One result is that on average 15 per cent of students drop out after first year (22 per cent from ITs, 9 per cent from universities and 4 per cent from teacher-training colleges). This is a waste both of the students’ time, and taxpayers’ and parents’ money.

Overqualified

In addition, a recent OECD report suggests 42 per cent of people in Ireland work in an area that does not match their qualification. This is above the OECD average; more importantly, about half of these people are also defined as overqualified for the jobs they are actually doing. The report estimates the cost of this mismatch to the economy at about €1.5 billion.

There are also growing concerns, among employers, about skill shortages in key areas and graduates who are sometimes not prepared for the real world of work.

We have a very good education system but there are significant gaps in how we build skills in Ireland. Academic ability is not the only valuable talent and not every profession is best learnt in an academic setting. Business needs people with strong practical skills, and apprenticeships and vocational training are key to delivering these.

We need to recalibrate the third-level educational system to focus more on learning by doing and on-the-job training if we are to address these issues.
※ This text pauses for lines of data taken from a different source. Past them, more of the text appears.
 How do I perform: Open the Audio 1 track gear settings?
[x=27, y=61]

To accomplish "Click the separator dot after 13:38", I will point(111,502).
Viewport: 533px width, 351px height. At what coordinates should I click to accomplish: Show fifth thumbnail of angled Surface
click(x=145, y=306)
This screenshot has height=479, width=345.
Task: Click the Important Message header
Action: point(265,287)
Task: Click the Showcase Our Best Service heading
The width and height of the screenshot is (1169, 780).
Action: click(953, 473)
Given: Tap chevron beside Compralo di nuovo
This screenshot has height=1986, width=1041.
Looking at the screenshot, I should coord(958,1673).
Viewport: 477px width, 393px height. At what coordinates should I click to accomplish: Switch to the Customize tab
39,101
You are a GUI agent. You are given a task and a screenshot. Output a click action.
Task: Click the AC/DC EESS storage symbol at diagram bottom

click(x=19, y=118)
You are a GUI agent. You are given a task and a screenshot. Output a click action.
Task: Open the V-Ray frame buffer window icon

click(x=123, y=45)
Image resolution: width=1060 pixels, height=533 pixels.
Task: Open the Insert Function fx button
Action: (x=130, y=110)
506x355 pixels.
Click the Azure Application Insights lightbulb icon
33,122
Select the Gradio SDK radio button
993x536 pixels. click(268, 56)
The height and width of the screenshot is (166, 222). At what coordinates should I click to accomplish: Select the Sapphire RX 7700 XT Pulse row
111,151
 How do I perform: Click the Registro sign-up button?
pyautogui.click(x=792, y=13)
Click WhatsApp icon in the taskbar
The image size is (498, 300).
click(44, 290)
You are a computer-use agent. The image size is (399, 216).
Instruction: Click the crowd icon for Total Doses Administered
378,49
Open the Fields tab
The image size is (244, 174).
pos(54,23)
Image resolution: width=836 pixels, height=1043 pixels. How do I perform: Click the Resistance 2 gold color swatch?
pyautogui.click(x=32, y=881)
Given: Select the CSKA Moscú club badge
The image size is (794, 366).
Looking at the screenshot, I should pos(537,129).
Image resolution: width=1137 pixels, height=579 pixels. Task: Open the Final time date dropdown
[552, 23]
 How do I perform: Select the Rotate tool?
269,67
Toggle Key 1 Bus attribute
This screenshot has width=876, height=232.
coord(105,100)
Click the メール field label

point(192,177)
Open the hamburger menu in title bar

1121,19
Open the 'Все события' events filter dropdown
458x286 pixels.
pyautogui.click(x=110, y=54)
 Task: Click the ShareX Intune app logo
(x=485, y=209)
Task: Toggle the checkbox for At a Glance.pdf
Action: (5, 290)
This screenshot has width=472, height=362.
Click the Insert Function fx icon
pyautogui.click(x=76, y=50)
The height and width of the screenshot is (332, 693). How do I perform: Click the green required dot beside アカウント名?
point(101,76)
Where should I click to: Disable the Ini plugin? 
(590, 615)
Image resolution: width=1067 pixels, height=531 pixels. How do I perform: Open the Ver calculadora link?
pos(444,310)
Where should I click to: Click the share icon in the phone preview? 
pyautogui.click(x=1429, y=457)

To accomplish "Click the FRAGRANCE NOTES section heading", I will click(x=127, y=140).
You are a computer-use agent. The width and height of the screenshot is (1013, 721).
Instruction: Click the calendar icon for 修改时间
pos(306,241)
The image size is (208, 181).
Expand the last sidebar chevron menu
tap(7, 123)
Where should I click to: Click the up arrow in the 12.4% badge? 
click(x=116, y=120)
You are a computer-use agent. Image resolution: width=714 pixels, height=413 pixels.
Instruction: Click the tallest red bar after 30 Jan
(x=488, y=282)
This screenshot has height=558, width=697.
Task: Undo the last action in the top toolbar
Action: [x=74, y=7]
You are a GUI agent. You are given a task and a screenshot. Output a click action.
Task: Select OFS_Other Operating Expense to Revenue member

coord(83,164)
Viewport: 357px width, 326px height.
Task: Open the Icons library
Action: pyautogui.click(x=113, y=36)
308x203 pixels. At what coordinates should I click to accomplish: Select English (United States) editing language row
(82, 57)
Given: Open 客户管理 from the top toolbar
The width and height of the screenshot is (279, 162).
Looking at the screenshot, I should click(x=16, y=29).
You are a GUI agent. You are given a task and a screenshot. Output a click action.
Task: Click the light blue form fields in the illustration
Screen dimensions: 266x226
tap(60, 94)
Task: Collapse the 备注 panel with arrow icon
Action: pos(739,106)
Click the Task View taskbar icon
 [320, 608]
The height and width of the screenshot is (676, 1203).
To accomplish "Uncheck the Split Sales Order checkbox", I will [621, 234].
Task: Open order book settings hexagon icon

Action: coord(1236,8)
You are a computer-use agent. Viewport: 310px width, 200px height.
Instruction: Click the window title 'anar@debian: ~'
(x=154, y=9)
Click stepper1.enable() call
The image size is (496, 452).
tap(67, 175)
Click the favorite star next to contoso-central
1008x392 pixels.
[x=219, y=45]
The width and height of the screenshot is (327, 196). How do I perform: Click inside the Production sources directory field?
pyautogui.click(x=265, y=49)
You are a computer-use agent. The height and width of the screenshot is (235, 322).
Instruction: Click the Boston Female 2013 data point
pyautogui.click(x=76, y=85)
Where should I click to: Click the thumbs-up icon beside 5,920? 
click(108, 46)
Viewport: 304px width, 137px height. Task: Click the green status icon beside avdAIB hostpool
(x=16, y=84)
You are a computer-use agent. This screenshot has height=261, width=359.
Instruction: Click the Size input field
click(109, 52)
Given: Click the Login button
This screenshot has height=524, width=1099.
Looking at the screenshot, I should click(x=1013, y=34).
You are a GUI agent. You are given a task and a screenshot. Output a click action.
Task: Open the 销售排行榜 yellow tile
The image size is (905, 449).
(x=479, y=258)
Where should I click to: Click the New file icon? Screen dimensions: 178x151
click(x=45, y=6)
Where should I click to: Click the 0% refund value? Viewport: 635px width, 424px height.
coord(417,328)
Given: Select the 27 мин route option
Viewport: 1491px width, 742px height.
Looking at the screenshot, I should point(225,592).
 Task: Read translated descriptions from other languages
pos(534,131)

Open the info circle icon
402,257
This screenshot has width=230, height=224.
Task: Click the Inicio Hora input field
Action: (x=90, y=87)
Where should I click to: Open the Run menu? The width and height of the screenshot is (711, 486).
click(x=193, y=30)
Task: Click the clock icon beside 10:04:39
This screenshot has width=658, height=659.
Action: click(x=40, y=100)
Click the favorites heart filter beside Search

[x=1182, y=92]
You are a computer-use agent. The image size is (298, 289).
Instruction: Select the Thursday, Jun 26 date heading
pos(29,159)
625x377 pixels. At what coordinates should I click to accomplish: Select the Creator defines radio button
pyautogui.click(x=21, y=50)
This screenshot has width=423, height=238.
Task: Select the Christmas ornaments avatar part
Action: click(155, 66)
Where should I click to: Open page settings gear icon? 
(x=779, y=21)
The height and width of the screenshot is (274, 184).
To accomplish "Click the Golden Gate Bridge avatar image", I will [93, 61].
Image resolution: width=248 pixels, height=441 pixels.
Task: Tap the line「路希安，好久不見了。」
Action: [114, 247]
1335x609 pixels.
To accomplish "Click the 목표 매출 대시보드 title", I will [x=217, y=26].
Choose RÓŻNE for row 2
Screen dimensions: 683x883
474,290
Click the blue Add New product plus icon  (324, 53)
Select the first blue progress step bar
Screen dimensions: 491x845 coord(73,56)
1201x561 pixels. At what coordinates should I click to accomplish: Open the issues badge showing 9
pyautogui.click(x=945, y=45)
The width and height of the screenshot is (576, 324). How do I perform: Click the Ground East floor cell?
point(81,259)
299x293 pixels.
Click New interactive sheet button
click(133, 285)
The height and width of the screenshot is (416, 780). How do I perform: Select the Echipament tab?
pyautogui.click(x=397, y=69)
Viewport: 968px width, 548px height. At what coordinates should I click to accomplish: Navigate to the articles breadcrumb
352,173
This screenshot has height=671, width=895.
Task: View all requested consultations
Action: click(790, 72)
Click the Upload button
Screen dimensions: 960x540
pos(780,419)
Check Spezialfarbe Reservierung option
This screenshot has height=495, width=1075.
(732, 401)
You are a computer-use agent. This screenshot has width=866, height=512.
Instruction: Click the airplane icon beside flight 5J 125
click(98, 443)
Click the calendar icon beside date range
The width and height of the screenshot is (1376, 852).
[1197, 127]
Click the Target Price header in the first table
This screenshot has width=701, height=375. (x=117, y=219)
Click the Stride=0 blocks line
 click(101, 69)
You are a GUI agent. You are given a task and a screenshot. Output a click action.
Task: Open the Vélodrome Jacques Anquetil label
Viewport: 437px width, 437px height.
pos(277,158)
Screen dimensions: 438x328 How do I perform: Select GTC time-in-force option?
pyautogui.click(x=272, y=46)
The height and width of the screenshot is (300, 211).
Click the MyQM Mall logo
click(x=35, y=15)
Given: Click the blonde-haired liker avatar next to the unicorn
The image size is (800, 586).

I believe we have a lot to learn from the German and Swiss models of education. German high-school students have a choice of 344 trades where they do an apprenticeship. In Switzerland 70 percent of all 15- to 19-year-olds participate in an apprenticeship, with a 91 per cent completion rate. Moreover, in the Swiss system apprentices are also able to leapfrog to a degree and about 10 per cent do a baccalaureate or top up their training academically.

As a result both countries have lower levels of youth unemployment and large pools of talented, skilled workers.

I would like to see major moves to strengthen our dual-track third-level education in Ireland: moves designed to develop the talents of all our people, providing students with the skills to thrive in a rapidly changing environment and the opportunity to easily switch tracks as appropriate during their careers.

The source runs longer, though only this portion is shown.